- **AIM**
In the paper abstract below, what kernel do the system's Support Vector Machines use?

=Paper=
{{Paper
|id=Vol-1881/StanceCat2017_paper_4
|storemode=property
|title=LTRC IIITH at IBEREVAL 2017: Stance and Gender Detection in Tweets on Catalan Independence
|pdfUrl=https://ceur-ws.org/Vol-1881/StanceCat2017_paper_4.pdf
|volume=Vol-1881
|authors=Sahil Swami,Ankush Khandelwal,Manish Shrivastava,Syed Sarfaraz Akhtar
|dblpUrl=https://dblp.org/rec/conf/sepln/SwamiKSA17
}}
==LTRC IIITH at IBEREVAL 2017: Stance and Gender Detection in Tweets on Catalan Independence==
<pdf width="1500px">https://ceur-ws.org/Vol-1881/StanceCat2017_paper_4.pdf</pdf>
<pre>
    LTRC IIITH at IBEREVAL 2017: Stance and
      Gender Detection in Tweets on Catalan
                  Independence

    Sahil Swami, Ankush Khandelwal, Manish Shrivastava and Syed
                         Sarfaraz Akhtar

    Language Technologies Research Centre, International Institute of Information
                             Technology, Hyderabad


       Abstract. We describe the system submitted to IBEREVAL-2017 for
       stance and gender detection in tweets on Catalan Independence [1]. We
       developed a supervised system using Support Vector Machines with ra-
       dial basis function kernel to identify the stance and gender of the tweeter
       using various character level and word level features. Our system achieves
       a macro-average of F-score(FAVOR) and F-score(AGAINST) of 0.46 for
       stance detection in both Spanish and Catalan and an accuracy of 64.85%
       and 44.59% for Gender detection in Spanish and Catalan respectively.

Interface element records:
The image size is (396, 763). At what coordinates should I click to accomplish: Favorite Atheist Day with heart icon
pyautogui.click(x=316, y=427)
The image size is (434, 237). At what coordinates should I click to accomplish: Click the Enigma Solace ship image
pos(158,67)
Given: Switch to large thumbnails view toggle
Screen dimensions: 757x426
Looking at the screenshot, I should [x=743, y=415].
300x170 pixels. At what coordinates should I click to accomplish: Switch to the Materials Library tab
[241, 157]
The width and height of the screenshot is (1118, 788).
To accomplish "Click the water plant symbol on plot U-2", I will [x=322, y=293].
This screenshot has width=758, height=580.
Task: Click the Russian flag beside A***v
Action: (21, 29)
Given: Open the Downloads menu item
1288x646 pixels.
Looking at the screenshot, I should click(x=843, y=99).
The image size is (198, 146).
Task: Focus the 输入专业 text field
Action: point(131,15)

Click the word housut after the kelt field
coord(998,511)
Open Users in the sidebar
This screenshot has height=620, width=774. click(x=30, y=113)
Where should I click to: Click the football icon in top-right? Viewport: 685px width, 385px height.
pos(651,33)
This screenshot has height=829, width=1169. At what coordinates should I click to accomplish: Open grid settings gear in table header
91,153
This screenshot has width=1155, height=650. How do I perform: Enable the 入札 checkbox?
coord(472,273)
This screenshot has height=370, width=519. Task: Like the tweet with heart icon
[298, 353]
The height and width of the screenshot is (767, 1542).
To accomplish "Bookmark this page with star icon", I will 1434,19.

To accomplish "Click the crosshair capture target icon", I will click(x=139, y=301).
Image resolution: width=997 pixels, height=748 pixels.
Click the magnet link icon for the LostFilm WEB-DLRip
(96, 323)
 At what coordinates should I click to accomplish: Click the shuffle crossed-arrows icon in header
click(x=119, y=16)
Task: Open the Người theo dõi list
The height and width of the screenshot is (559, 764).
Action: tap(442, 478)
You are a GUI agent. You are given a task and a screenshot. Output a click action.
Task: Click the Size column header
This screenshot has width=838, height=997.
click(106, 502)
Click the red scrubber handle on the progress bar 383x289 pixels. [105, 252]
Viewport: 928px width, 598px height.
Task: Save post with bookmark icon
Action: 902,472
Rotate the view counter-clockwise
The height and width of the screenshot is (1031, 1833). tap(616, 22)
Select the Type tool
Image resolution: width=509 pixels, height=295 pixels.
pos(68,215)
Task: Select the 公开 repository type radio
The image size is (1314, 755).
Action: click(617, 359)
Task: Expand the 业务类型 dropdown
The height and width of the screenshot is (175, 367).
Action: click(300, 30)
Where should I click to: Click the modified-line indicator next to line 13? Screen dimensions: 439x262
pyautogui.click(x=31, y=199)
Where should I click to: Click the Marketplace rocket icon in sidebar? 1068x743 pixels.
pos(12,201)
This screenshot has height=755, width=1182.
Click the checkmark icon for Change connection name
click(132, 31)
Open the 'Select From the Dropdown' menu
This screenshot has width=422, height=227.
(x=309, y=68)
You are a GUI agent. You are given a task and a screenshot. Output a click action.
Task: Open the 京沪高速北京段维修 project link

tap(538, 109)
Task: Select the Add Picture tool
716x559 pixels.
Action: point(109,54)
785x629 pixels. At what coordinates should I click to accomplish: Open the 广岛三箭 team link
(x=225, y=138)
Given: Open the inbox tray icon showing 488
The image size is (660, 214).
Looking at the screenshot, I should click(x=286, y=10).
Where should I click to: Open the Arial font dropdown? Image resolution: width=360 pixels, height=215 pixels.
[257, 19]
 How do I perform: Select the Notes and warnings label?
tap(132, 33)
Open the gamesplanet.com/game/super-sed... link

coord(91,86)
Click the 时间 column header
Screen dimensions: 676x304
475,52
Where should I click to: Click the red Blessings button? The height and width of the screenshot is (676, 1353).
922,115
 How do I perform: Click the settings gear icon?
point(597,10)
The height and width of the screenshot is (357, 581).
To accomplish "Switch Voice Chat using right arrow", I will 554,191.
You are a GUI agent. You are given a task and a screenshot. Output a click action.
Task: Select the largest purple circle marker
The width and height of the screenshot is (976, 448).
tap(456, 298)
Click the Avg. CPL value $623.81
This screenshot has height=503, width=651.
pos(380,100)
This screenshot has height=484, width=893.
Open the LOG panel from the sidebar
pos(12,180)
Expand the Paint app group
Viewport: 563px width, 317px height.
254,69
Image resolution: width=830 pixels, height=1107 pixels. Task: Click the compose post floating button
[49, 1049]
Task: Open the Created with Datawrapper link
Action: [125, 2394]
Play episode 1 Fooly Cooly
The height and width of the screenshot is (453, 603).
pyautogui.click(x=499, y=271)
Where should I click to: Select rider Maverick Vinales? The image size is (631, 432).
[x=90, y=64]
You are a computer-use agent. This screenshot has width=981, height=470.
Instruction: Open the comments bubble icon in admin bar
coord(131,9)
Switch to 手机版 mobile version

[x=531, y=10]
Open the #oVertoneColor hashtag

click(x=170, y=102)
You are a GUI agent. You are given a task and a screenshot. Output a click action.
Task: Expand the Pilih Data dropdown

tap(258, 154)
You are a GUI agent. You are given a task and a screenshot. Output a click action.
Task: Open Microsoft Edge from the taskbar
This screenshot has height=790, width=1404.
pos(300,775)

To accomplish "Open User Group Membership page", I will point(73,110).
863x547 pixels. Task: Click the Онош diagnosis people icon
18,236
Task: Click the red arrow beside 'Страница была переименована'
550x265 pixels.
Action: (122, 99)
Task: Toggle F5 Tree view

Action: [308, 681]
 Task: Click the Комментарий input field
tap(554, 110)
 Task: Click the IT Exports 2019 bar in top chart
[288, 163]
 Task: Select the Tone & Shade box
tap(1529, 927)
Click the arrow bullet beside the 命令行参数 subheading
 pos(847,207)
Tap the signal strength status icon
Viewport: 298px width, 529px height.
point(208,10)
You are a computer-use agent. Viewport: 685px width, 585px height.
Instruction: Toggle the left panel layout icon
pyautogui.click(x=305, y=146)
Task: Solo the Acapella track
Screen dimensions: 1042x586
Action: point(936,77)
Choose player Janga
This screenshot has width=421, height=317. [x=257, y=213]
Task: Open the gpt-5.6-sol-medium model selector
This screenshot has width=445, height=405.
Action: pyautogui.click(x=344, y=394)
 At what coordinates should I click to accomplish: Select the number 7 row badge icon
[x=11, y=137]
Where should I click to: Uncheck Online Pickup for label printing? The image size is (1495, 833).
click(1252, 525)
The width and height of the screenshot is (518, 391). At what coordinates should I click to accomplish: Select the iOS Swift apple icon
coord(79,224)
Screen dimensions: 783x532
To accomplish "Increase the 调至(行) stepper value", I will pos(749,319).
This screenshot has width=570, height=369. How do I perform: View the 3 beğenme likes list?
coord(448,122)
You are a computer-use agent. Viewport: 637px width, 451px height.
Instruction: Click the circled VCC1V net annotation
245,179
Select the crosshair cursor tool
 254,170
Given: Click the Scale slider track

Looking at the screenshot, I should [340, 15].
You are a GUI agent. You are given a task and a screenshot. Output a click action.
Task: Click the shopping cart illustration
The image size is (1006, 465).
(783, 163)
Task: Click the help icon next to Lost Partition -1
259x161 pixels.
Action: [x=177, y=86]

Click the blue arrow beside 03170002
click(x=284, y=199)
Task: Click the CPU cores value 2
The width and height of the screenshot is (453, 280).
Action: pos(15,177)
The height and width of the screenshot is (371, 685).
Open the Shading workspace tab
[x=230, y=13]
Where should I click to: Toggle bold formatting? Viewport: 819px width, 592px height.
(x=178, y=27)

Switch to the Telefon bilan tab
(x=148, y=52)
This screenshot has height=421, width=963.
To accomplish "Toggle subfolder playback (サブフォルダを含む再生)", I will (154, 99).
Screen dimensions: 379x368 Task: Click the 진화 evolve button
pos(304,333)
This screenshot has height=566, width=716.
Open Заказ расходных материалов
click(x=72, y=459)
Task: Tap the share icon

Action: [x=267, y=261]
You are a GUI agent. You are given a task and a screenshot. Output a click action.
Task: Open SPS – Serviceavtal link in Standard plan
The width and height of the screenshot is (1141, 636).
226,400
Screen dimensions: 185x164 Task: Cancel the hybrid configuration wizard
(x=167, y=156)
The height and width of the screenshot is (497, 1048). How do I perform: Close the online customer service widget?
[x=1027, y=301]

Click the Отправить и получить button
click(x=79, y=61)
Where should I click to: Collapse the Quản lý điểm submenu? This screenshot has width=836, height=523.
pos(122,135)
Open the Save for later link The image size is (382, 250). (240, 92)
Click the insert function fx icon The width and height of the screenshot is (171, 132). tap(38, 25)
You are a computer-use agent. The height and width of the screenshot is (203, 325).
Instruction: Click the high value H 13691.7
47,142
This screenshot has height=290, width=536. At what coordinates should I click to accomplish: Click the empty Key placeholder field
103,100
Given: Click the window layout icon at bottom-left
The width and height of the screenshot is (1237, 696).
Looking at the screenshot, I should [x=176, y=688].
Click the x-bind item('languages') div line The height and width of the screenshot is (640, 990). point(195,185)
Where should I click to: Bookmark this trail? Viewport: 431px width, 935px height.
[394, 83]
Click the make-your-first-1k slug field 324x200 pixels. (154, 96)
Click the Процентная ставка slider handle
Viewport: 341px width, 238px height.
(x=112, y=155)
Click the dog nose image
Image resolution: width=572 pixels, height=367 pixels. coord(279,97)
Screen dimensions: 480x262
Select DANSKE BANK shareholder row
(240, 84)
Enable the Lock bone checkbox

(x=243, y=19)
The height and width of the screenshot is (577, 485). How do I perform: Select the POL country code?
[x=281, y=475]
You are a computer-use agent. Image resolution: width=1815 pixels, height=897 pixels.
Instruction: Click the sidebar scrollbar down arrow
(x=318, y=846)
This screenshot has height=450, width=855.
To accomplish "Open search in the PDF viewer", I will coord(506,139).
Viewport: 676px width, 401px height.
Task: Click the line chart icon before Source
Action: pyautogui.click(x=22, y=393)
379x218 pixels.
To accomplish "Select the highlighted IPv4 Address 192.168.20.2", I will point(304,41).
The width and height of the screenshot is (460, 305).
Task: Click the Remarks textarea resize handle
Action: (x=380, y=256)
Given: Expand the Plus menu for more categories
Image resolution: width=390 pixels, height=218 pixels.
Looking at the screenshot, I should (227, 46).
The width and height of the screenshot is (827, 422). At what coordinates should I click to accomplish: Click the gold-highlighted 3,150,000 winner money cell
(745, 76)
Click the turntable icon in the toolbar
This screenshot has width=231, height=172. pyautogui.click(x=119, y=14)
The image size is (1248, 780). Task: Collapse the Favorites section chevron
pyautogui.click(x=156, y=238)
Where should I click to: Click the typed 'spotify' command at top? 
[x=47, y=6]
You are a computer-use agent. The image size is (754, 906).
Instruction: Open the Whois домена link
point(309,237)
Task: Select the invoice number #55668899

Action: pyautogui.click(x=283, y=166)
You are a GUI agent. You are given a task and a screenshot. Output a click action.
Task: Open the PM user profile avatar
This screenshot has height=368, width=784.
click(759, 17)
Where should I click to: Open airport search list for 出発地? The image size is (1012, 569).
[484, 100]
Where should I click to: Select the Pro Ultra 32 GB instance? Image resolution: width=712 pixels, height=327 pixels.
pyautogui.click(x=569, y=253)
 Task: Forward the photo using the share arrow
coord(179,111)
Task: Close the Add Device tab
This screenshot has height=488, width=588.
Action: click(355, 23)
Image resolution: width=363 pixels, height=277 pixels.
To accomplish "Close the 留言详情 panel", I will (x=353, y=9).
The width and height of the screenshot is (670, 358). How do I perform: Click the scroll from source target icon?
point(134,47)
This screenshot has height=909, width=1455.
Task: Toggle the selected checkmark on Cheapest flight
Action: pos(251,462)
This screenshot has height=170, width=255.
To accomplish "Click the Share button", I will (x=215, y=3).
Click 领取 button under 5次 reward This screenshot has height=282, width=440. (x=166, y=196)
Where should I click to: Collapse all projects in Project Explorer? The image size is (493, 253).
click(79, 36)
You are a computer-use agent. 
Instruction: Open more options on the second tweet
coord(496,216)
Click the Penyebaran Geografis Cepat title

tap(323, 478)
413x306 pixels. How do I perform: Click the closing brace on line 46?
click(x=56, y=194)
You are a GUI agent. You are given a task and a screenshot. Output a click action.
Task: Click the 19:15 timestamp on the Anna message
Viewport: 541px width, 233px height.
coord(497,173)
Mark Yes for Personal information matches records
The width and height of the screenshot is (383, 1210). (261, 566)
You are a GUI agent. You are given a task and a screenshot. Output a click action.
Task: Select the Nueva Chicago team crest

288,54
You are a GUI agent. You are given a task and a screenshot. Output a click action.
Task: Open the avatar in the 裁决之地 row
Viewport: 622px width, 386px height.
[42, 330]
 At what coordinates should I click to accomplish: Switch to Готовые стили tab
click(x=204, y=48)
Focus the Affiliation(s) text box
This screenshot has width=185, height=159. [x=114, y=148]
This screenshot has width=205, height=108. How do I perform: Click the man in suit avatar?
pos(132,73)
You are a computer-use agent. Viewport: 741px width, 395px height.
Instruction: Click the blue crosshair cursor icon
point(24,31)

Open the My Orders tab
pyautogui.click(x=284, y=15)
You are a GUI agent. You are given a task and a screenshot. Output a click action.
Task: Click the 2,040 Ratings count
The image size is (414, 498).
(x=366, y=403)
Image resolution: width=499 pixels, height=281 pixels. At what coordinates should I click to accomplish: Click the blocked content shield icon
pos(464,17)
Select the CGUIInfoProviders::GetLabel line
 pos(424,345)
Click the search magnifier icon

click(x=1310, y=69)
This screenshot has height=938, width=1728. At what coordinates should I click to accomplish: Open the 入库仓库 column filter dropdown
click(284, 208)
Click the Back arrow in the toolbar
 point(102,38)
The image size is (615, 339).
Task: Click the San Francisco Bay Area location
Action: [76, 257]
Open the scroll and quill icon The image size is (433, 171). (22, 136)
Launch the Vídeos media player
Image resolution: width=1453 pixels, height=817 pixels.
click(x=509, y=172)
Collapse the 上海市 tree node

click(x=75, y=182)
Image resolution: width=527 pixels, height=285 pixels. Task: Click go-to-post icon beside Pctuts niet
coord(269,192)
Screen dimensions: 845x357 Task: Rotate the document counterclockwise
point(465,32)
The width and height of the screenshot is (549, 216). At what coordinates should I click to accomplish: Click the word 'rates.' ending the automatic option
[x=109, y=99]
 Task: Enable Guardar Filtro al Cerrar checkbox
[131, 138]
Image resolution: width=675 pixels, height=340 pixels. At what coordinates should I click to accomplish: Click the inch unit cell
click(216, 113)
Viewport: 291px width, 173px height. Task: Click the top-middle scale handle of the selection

- **THE ANSWER**
A radial basis function kernel.